悪役令嬢は全力でグータラしたいのに、隣国皇太子が溺愛してくる。なぜ。
「私、一度捕まってみようかと思って」
「はっ!?」
「フレッド、落ち着いて。ちゃんと逃げ出せるように準備してからよ。そもそも、騎士たちは皇帝陛下が人質に取られているから動けないだけで、忠誠心はそのままのはずでしょう?」

 確かに騎士たちの気持ちがそんなに簡単に変わるとは考えにくい。特に皇族に忠誠を誓った近衛騎士ならなおさらだ。

「だったら、幸いにも私が皇太子妃の部屋を使っていたと知られているし、少なくとも酷い扱いは受けないと思うの」
「確かに俺もユーリは将来の皇太子妃だから丁重に扱えと命令したが……」
「ははは……まあ、いいわ。
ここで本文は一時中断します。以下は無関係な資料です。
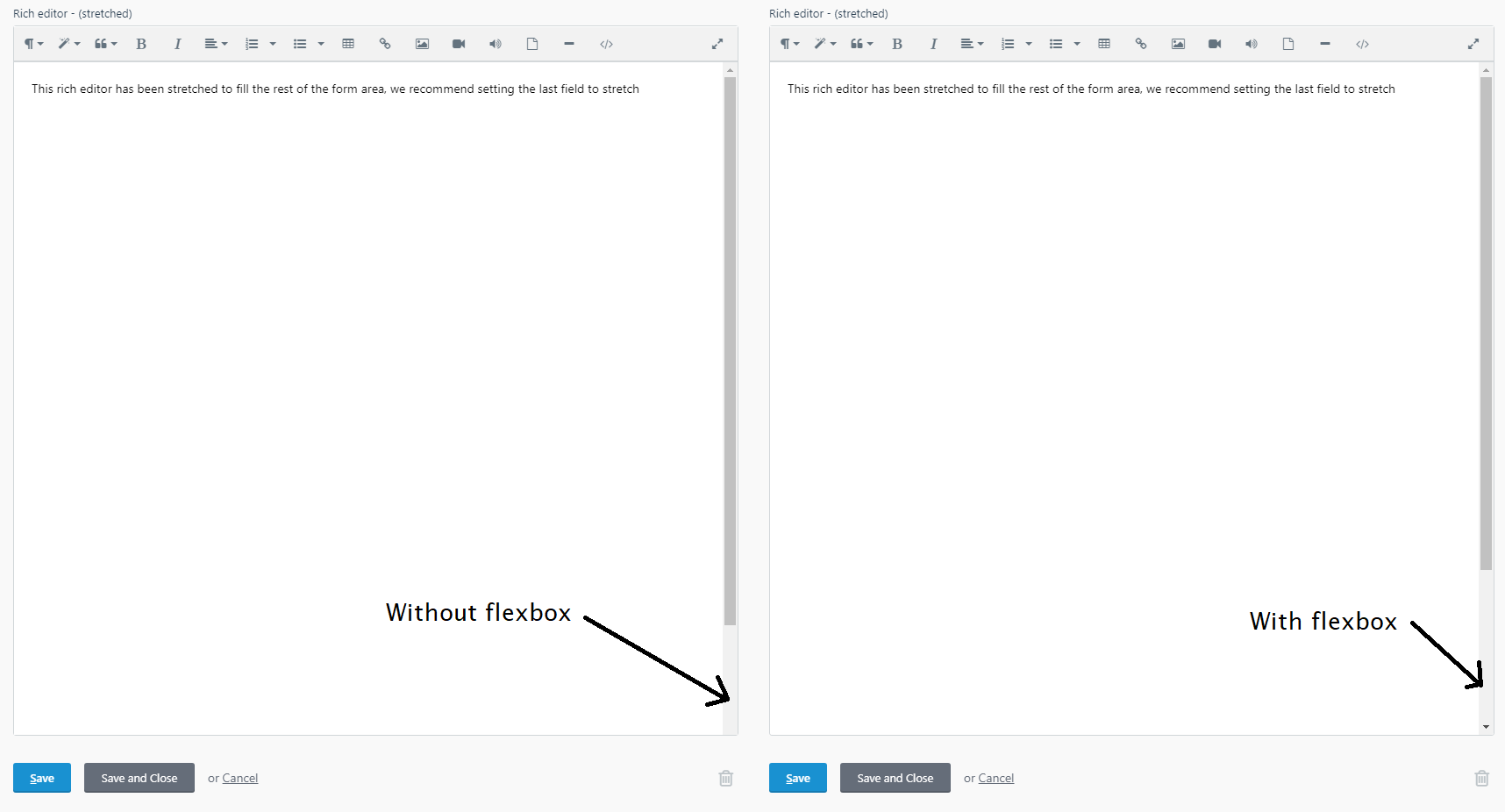Click the Save and Close button on the left form

pyautogui.click(x=139, y=778)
結果オーライよ。だからね、フレッドは私を助けにきたと言ってへレーナに謁見したら怪しまれないわ」

 ここまでならユーリの策は問題なさそうだ。でも——。

「ユーリが捕まるのはどうしても俺が許せない」
「フレッド、心配は嬉しいけど今は皇太子として決断すべきよ。皇帝陛下も皇后陛下も捕らえられている今、騎士たちの心の拠り所は皇太子アルフレッドでしょう?」

 その言葉にハッとする。
 厳しい皇太子教育では時には非常な決断も必要だと叩き込まれた。百の騎士を見捨てて、万の騎士を救う。それが為政者なのだと。